Visitam apenas as casas cujas entradas estão enfeitadas com verdes. A aldeia sobressalta-se, para conhecer, antecipadamente, a hora da passagem do compasso. Receosa de alguma alteração, do percurso e das horas, relativamente ao ano anterior. A aldeia cresceu!

O compasso transporta o crucifixo, e leva às casas dos paroquianos a “boa nova” e a “bênção pascal”. As pessoas da casa beijam a cruz de Cristo, e o chefe de família, entrega a um dos elementos, um envelope contendo um donativo pecuniário destinado à paróquia.

Infelizmente, o compasso já não tem o brilho religioso e a autenticidade de outros tempos. Saliento entretanto, a tenacidade e a boa vontade de muitos, para que a tradição religiosa se mantenha.

Leia-se um enxerto do livro a Vila de Valongo, do Padre Joaquim Alves Lopes Reis – 1904: (…) Por ocasião da visita pascal a que se chama compasso, a não ser que haja de obsequiar-se o pároco, que é recebido na melhor sala, onde se lhe servem biscoitos, doces e vinho, usa-se colocar dentro da porta uma cadeira enfeitada com uma toalha, flores e alecrim, tendo no centro um prato de louça ou vidro com uma moeda de prata ou ouro. (…)
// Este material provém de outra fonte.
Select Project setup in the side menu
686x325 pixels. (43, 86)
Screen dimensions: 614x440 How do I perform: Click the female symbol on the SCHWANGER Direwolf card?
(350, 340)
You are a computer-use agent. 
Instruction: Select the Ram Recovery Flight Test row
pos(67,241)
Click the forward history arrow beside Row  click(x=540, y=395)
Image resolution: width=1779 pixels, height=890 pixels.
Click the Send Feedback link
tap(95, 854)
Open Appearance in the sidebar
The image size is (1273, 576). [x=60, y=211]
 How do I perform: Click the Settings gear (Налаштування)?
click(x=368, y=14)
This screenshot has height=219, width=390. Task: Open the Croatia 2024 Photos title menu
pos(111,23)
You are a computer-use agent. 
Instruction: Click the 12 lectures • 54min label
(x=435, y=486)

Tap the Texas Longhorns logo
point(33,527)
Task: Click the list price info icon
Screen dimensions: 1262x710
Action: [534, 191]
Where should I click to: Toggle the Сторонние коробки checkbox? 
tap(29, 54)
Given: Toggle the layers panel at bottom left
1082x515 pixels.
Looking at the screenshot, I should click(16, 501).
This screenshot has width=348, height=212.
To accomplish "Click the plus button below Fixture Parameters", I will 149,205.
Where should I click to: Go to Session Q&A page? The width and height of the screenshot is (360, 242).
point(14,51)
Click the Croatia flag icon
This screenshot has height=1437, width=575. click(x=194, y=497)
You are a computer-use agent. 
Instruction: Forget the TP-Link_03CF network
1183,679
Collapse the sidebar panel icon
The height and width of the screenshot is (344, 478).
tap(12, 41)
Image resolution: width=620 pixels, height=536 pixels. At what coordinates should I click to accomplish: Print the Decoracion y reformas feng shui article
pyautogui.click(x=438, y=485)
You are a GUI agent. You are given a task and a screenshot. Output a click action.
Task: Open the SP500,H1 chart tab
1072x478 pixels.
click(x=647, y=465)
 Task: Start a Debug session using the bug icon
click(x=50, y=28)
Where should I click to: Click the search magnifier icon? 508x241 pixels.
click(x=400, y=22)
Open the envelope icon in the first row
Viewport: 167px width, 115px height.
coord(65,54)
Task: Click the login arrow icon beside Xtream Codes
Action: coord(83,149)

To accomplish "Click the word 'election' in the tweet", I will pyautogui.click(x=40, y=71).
Enquanto, na padaria, recolhia elementos para este trabalho, uma cliente de idade, comentou à colação: “ – Hoje, eles (os afilhados) até têm vergonha de levar a regueifa pela rua! ”

A ideia deste trabalho, foi tentar, que os valonguenses, reflitam sobre alguns dos nossos usos, costumes e tradições, que se vão extinguindo. É nosso dever mantê-las como uma herança para os vindouros. Não podemos deixar morrer a tradição da regueifa, como folar.

Uma pena que as tradições e os costumes, não obedeçam, como na Idade Média, ao Direito Consuetudinário: o costume faz a lei!